The whole spectrum

The Blue Moments Project, (from left) Karen Hattaway, Jeff Sinnott, Dominic Stayne, Graeme...
The Blue Moments Project, (from left) Karen Hattaway, Jeff Sinnott, Dominic Stayne, Graeme Perkins, Laura Williamson and Angela Mote, has a full palette.
Colour therapy. It’s a thing, writes Liz Breslin.

Match your moods and your chakras, using colours that vibrate at different frequencies to bring a sense of wellbeing. Some practitioners use colourful threads; others have lights, wraps or scarves. In Wanaka we do it a bit differently, with a biennial serving of the Festival of Colour.

I’ve been involved in the festival during its past four outings. I used to be venue manager for the Crystal Palace. I made myself a "Princess of the Palace" name badge. And one time I got to tell a story on the stage. This time, though, I’m purely audience. And enjoying the colour therapy it brings. Here are some strands I’ve seen. 

RED

The swathes of material on the ceiling of the Crystal Palace. The wine I drink there. Lady Rizo’s lipstick. Tami Neilson’s lipstick. (Although they’re probably both some fabulous specific diva shades of blaze, to be precise.) The sparks flailing off the bonfires, over the lake, on opening night, in time with Song Dispensary beats. Hudson’s and Hall’s aprons.

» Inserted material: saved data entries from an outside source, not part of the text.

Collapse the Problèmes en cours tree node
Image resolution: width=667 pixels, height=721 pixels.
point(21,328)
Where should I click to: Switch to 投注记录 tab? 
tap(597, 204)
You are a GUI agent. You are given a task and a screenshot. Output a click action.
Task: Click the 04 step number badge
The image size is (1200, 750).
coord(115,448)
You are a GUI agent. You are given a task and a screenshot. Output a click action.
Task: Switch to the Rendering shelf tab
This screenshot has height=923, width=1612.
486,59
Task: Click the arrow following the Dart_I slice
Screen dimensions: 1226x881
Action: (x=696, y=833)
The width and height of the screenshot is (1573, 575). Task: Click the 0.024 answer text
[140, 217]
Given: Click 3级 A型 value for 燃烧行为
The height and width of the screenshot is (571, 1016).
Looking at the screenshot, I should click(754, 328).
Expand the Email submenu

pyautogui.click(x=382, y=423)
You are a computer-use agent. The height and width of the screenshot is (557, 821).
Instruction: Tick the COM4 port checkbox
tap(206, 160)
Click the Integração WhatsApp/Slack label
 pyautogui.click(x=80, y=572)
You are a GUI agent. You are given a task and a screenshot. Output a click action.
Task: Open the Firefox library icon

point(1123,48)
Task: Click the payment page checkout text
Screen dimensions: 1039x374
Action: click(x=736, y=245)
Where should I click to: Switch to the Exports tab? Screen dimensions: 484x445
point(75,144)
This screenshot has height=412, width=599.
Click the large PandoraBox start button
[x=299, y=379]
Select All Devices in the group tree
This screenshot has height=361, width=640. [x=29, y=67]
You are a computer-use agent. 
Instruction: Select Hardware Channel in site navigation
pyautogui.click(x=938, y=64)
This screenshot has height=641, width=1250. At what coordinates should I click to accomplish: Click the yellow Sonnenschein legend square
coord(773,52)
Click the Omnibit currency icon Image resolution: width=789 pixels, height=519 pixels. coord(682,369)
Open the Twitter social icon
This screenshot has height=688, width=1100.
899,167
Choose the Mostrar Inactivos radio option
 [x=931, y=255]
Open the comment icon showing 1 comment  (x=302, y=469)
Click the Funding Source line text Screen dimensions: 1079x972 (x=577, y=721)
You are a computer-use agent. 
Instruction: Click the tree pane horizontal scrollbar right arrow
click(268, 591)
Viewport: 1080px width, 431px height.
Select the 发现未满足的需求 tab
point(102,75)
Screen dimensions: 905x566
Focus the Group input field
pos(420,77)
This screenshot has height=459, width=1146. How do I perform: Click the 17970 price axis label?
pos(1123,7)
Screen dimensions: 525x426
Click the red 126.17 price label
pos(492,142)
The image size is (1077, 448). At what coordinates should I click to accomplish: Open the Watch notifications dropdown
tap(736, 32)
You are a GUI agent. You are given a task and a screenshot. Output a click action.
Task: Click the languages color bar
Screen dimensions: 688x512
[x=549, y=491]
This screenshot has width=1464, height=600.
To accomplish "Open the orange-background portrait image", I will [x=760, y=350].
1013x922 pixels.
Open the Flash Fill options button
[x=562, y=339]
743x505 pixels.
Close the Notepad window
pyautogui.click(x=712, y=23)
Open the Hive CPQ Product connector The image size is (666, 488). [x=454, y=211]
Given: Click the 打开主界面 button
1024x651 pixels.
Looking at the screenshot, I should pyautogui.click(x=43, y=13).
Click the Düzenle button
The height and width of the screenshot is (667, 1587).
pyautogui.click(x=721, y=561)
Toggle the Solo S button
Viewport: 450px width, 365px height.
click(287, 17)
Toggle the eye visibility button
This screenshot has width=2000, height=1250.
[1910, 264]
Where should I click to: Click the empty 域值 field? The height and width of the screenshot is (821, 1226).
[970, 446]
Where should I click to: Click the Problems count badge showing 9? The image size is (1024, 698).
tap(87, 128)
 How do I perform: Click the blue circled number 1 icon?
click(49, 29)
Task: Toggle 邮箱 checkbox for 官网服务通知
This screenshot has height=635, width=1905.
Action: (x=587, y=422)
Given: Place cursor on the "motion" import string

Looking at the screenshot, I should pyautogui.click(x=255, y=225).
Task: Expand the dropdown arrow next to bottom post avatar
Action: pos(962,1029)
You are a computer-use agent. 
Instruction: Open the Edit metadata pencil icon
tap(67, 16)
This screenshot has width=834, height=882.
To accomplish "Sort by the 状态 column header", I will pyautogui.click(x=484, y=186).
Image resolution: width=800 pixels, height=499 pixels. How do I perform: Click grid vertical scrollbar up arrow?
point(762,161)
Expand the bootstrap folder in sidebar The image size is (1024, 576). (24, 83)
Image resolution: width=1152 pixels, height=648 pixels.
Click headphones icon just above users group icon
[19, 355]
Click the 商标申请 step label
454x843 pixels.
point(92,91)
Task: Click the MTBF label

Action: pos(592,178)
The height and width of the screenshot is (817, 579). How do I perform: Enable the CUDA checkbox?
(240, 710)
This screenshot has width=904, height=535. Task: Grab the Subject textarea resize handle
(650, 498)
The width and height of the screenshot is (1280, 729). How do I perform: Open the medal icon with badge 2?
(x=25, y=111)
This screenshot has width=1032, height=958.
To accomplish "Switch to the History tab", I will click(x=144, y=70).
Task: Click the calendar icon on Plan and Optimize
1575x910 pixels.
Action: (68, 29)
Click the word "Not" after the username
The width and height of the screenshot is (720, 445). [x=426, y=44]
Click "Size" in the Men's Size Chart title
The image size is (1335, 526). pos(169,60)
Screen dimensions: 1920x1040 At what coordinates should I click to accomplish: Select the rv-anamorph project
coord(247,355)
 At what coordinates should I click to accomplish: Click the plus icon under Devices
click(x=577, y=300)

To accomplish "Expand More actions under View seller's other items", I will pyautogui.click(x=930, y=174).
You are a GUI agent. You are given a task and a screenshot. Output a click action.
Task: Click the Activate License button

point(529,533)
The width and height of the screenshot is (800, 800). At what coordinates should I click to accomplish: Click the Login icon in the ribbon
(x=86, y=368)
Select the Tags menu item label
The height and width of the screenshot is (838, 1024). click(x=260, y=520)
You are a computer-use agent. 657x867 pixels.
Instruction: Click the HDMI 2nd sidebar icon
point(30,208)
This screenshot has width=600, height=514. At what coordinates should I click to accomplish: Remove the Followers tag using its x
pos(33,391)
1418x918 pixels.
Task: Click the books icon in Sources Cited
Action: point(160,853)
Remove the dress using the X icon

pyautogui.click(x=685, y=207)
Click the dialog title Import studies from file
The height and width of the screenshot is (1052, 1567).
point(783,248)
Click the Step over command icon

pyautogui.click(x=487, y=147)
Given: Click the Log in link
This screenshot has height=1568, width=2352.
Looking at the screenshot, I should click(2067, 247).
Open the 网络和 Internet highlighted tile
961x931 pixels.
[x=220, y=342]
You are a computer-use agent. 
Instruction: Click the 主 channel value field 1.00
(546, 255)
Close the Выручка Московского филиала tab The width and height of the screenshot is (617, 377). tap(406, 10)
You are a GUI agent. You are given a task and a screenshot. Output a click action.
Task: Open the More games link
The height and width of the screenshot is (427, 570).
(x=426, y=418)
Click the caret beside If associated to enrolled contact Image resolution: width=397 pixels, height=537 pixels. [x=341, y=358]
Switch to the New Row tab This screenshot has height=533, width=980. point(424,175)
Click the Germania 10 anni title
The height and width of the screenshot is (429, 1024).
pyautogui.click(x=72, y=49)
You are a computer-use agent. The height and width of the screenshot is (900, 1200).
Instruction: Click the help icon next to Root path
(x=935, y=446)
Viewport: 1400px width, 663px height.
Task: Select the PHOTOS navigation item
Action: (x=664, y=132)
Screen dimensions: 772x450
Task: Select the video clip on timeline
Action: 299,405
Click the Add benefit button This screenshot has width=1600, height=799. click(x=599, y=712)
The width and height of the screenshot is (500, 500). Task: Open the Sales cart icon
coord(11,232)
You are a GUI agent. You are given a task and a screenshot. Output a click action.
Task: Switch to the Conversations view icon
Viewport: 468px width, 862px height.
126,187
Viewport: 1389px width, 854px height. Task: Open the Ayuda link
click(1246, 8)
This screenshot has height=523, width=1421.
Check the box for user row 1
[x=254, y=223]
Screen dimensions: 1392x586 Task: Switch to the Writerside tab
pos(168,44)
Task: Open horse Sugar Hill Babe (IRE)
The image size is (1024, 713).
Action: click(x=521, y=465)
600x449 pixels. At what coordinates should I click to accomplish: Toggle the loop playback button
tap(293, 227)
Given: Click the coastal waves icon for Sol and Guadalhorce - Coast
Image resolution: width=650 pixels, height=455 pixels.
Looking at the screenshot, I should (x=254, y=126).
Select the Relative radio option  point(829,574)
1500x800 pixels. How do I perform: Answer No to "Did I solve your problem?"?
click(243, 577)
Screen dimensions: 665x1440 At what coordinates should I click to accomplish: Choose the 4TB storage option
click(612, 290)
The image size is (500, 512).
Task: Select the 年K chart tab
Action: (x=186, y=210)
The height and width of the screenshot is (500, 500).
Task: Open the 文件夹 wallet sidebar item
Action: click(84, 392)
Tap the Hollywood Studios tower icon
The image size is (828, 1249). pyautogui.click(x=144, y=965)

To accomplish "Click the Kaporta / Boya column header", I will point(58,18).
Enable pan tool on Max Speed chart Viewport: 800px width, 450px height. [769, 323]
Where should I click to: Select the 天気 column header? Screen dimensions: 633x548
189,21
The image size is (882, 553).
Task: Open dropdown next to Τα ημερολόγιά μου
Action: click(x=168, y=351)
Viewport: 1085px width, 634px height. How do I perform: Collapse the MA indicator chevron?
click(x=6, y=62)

My bank statement after buying tickets. My face after looking at the bank statement after buying the tickets. The baked beans and lentils we’re going to be eating for the rest of forever. Although they are slightly orange. As were the sparks.

BLACK AND WHITE

What we see comes from what we do not see. So, sort of, said St Paul, and so says Volker Gerling in his show, Portraits in Motion. Volker’s flip books are made from photos taken on an old skool camera with a noisy shutter that keeps going, at little intervals, until a whole analogue roll is churned. They’re mostly black-and-white, though there are some colour excursions and some very funny cellphone cards. And yes, I know that black and white are technically not colours because of their specific wavelengths. But that’s not the point.

Close, vulnerable moments and their shades. Kids with fishing rods, an old man in a baseball cap, a loved woman between her double lovers. A flipbook of a 13-year-old girl who hates her freckles because they look like pimples. Six years later, another of the same girl. Loving her freckles as a pimple disguise. A woman who cut all her hair off because she’s lost so much else, holding her ponytail. So much, so simple, in the black and white and gaps.

BLUE

Sometimes life is blue. Sometimes you even want it that way. Which is why I’m looking forward so much to crying my way through Sadness Songs on Sunday. Until then, I’m still art-struck by the Blue Moments Project; they’ve got their own palette of blue hues shot by burnt orange and a mean turn of phrase. Deepest water, indigo dye, the colour of bruise. Words by Laura Williamson, composition and fluttering flute embouchure by Angela Mote. Smokin’ tunes rendered by a posse of Southern Lakes locals.  The show takes me, wave after wave, to a blue place just out of reach.

YELLOW

"The colour yellow" is number four on the life-affirming list in Every Brilliant Thing, a one-man heart-wrench about, among many other things, depression, suicide and the redemptive power of vinyl records. Yellow is also the colour of the post-it note on my knee, with the single word I have to call out when my number on the list comes up. Audience participation is key: the comedy is communal, we’re in it together, listening, listing, declaring love, providing counselling and vet services, across the square arena of chairs.

Before we go in, the kids try to make me promise not to cry. In public. Mum. It’s so embarrassing. And after the standing ovation, someone I’ve never met, sitting opposite, comes over and hugs me and my tears.  Number four might be yellow but the show is gold.

BEIGE

Let it not be so, though the Blue Moments crew say, "this is the truth that after you/everything else is beige". Friends talk about a "post-Festival slump" like the colour in our world disappears again. But you can’t unwatch, unhear, unsing, unsee, unlaugh, uncry, uncolour.